Estavam apenas meia dúzia de pessoas na sala, sobretudo homens solitários sentados ao balcão. Escolheu a extremidade mais próxima da entrada, puxou de um banco alto e encomendou um whisky duplo com uma pedra de gelo. Rodou o copo entre as mãos, aspirou o odor da bebida, fez sinal de ok e começou a beber.
Pouco a pouco foram chegando clientes, sendo mais notado um grupo bem disposto de senhoras, que se instalou nas mesas, à volta da pista.
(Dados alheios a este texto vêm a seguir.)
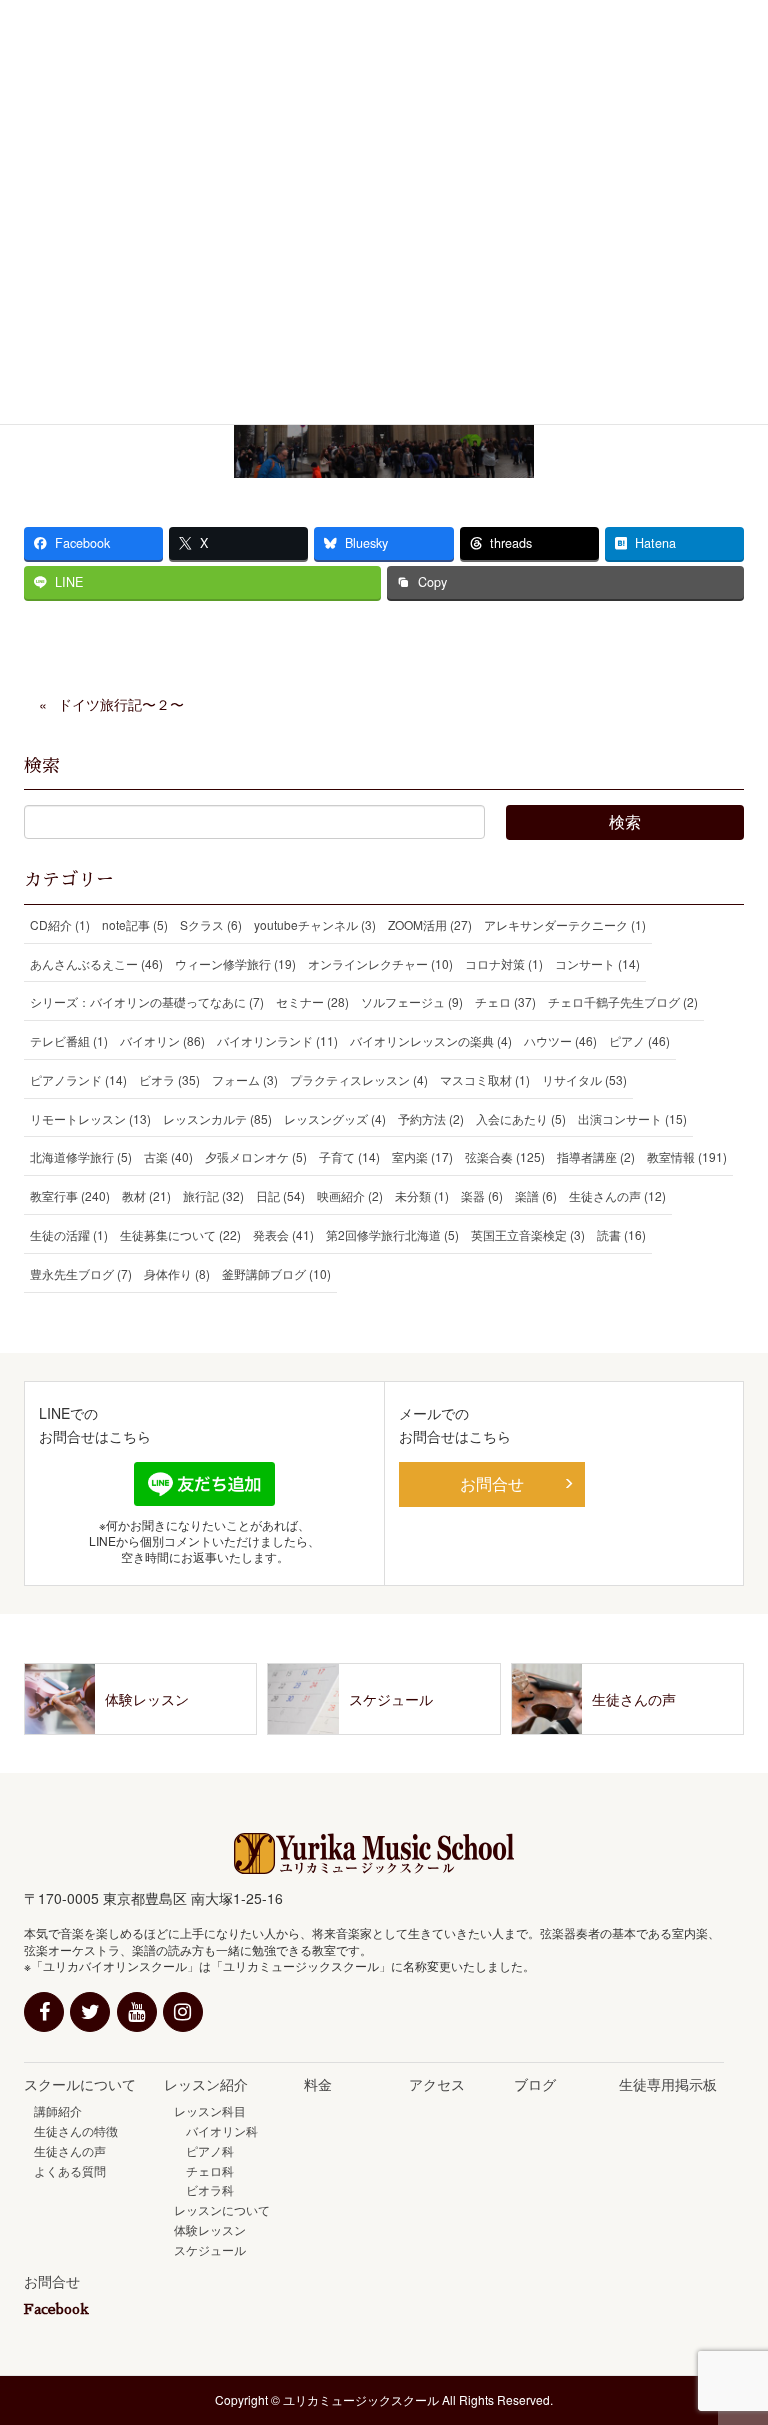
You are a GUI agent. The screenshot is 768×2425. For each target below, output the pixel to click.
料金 (318, 2084)
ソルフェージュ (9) (412, 1001)
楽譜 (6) (536, 1195)
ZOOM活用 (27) (430, 924)
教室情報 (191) (687, 1156)
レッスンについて (222, 2209)
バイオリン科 (216, 2130)
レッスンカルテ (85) (217, 1118)
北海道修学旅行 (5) (81, 1156)
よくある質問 (70, 2170)
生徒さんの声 (70, 2150)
Encomendaram as bebidas, e o espectáculo começou.
A música subiu de tom, acompanhando o desfile. Os gritinhos do costume como reacção aos movimentos lânguidos e lascivos dos bailarinos subiam de tom à medida que eles iam retirando, uma a uma, as peças de vestuário.
Pelo espelho colocado atrás do balcão, António Pedro apercebeu-se da entrada de mais um noctívago. Este era especial pois era quem ele esperava. Cabelo com gel, fato impecável, pose estudada, estendeu o impermeável à senhora do bengaleiro, avançou uns passos e ficou parado na entrada, olhando com atenção para as mulheres. O caçador estava a escolher a presa.
O Investigador pagou as duas bebidas que havia consumido e foi generoso na gorjeta. Voltou-se para sair, pegou no braço do desprevenido cliente, dizendo-lhe ao ouvido:
- Não te lembras de mim? Hoje sou eu que te quero falar. Anda, como se fôssemos bons amigos e não faças ondas.
O interpelado olhou-o com surpresa, olhou para o porteiro como a pedir ajuda mas não obteve atenção. Resignou-se e mesmo a contragosto foi caminhando ao lado do Investigador até ao quarto alugado onde Carlos, de luz apagada, se entretinha a filmar o movimento dos carros. António Pedro fechou a porta, cerrou as persianas da janela e abriu a luz.
Pronto, podes sentar-te ali naquela cadeira para estares mais à vontade enquanto me contes tudo, mas mesmo tudo, para que eu não ficar desiludido e zangado!
De repente, Carlos olha para o intruso e comenta:
- Oh chefe esse gajo que aí trás não passa de um chulo bem relacionado e especialista em esquemas de chantagem! É conhecido no meio, porque apesar de explorar as vítimas, nunca foi violento e não passa de um cobardola.
- Podes ter razão, mas eu já vi uma das vítimas, com os olhos bem marcados, com os socos que ele lhe deu!
- É provável, mas só se a senhora reagiu ameaçando com a polícia. Ele tem um medo de morte de ser apanhado e de cair em desgraça junto do protector. Dizem que paga a um chefe de gang para poder trabalhar à vontade. Esse sim é um tipo perigoso, este é um só um figurão.